● **Your task**
From the entries below, count the lines with "will". Write only the count.

=== Data ===

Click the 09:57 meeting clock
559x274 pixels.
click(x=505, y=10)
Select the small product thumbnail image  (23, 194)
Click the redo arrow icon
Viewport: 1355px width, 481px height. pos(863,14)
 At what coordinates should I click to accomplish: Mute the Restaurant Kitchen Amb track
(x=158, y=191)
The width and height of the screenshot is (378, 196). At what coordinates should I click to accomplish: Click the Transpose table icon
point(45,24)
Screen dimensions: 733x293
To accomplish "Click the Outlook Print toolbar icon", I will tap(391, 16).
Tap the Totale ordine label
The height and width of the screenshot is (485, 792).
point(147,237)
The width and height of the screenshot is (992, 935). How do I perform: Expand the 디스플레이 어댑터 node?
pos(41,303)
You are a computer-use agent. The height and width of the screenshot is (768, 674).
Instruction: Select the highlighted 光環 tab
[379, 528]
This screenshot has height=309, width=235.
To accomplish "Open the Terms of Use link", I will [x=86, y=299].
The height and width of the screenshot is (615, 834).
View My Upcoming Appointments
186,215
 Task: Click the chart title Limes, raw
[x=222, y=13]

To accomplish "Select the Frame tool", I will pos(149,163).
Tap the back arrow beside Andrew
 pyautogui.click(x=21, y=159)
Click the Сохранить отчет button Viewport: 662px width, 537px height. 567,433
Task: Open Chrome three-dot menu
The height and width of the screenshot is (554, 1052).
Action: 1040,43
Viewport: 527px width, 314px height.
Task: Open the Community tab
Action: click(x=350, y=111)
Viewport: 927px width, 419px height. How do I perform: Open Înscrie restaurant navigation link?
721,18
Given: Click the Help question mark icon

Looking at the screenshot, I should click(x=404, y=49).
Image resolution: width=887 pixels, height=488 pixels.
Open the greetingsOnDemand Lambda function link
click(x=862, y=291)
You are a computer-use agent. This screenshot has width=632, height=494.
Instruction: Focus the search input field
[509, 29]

===

● **Solution**
3